--- TEXT FOR ANALYSIS ---

Publicly, though, Abbas condemned Israel’s policy as did much of international opinion. Consequently, many Israeli decision makers would have preferred to treat the flotilla as a one-time exception and let it pass unimpeded. But, unfortunately, international law determined that maritime blockades must either be abandoned or uniformly enforced—if necessary by military means.
I saw little benefit for Israel in the “cilantro boycott” or in secretly helping Abbas while he overtly denounced us. Denying Hamas the ability to renew its military infrastructure made more sense to me, but the political costs would skyrocket if Israel came to blows with the flotilla. Obama opposed the blockade and enjoyed very friendly relations with Erdoğan, who conformed to the Cairo speech’s ideal of an authentically Muslim, democratically elected leader. By maintaining a blockade that Obama disliked and Erdoğan detested, Israel was likely once again to lock horns with the United States.
To avert that clash, I turned to my Turkish counterpart, Namik Tan, who had previously served as Ankara’s ambassador to Israel. A warm-spirited man, he was committed to preserving his country’s connections with mine in the months before the flotilla. Namik joined me in planning events to celebrate the centuries-long friendship between Turks and Jews.
Yet no display of goodwill in Washington could slow the decline in Turkish-Israeli relations. After years of unsuccessfully appealing for acceptance into the European Union, Turkey had turned back to its Middle Eastern and Islamic roots—a strategic pivot that precluded overly friendly ties with Israel. By 2010, Turkish television was broadcasting an action series about Turkish babies kidnapped by the Mossad. Deriding Israel as “the main threat to peace in the Middle East,” Erdoğan canceled the Turkish army’s annual joint maneuvers with the IDF. From four hundred thousand, the number of Israelis annually vacationing in Turkey plummeted to near zero.
None of this kept Namik Tan and I from working together and hoping for a breakthrough. Those hopes dwindled, though, on May 22, when the Mavi Marmara rendezvoused with five smaller protest ships in Istanbul. Some 640 nautical miles away—ninety hours’ sailing time—Hamas officials in Gaza erected a holiday marquee to greet the triumphant flotilla.

---

- [WHAT IS NEEDED]: Copy the passage on Turkish-Israeli relations, beginning at the words "Yet no display" and stopping after "to near zero.", and substitute "dropped" for "plummeted".

--- DATA UNDER STUDY ---

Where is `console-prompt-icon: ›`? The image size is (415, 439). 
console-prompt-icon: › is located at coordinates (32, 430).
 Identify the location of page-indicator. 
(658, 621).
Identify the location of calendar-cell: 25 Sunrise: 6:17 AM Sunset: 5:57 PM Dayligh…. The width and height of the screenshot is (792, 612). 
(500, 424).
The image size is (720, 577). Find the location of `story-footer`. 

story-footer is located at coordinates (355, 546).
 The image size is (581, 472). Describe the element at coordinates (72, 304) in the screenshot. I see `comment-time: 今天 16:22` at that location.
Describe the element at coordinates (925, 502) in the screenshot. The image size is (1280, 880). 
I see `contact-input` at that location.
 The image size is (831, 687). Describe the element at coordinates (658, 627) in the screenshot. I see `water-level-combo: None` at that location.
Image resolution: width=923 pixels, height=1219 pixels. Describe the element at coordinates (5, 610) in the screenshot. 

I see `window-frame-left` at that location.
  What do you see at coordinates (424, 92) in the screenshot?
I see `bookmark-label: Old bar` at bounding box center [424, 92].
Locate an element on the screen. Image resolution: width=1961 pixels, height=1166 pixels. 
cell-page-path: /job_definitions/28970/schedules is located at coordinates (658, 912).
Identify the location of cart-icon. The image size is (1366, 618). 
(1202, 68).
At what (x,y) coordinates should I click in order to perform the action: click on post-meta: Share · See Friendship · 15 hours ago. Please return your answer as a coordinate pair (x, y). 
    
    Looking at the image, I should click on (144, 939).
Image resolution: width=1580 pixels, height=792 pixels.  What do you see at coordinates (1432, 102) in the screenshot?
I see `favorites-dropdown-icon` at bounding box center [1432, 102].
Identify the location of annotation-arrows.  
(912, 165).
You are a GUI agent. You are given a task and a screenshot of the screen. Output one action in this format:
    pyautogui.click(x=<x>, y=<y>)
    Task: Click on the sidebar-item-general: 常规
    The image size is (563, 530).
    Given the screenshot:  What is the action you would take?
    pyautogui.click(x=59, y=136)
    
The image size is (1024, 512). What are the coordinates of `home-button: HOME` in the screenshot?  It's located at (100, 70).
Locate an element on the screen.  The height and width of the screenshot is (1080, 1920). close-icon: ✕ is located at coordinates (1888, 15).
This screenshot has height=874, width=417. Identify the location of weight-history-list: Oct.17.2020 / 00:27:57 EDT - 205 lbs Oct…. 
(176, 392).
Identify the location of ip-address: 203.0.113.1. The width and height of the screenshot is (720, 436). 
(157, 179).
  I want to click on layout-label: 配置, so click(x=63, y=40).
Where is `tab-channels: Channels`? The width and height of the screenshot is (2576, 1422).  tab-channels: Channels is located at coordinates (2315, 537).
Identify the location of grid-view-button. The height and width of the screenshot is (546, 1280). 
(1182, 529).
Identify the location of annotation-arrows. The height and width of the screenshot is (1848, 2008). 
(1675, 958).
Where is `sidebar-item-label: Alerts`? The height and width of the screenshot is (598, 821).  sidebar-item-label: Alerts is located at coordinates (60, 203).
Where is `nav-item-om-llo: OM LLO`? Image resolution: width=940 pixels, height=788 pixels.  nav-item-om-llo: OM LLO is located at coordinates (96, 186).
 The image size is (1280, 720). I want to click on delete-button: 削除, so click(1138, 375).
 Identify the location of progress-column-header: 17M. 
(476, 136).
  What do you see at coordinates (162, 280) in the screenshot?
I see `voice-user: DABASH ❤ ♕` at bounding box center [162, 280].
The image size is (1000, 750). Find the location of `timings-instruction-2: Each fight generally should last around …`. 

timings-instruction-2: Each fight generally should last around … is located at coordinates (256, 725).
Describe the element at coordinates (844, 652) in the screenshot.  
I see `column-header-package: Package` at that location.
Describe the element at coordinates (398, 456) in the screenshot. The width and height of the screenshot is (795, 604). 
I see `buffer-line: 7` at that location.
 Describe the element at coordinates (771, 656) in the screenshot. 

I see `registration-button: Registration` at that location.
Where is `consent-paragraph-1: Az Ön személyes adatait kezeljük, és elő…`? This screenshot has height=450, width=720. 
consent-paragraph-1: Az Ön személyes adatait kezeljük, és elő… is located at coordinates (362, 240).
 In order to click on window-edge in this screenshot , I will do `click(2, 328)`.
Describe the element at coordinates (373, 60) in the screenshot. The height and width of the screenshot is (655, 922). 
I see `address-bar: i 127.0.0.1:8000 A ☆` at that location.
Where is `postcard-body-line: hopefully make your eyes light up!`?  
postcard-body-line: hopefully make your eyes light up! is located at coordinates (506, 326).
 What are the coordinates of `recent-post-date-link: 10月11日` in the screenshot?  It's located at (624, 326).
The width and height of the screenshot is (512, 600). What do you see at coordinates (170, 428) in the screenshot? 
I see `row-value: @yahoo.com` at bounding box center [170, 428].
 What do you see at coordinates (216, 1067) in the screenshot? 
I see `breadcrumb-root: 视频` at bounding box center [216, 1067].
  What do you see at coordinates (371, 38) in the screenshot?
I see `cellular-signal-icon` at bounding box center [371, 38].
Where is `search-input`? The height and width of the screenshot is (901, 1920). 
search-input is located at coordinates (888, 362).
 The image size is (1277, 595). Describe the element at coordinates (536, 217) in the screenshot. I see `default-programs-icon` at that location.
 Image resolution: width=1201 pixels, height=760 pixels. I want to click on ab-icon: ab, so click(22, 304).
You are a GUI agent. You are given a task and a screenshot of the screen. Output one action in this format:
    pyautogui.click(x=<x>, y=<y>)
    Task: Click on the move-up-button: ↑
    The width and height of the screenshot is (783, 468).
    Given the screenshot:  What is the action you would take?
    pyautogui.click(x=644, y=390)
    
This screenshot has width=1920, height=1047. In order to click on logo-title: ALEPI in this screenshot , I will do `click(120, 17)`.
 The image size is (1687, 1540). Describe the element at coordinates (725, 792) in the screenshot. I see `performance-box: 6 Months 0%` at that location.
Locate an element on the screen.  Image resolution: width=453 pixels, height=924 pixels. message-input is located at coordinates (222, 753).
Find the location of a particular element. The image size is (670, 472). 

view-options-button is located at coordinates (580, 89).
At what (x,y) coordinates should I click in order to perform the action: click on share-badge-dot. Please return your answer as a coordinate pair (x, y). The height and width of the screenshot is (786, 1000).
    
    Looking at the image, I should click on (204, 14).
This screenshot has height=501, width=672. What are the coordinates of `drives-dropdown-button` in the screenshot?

---

- [TASK SOLUTION]:
Yet no display of goodwill in Washington could slow the decline in Turkish-Israeli relations. After years of unsuccessfully appealing for acceptance into the European Union, Turkey had turned back to its Middle Eastern and Islamic roots—a strategic pivot that precluded overly friendly ties with Israel. By 2010, Turkish television was broadcasting an action series about Turkish babies kidnapped by the Mossad. Deriding Israel as “the main threat to peace in the Middle East,” Erdoğan canceled the Turkish army’s annual joint maneuvers with the IDF. From four hundred thousand, the number of Israelis annually vacationing in Turkey dropped to near zero.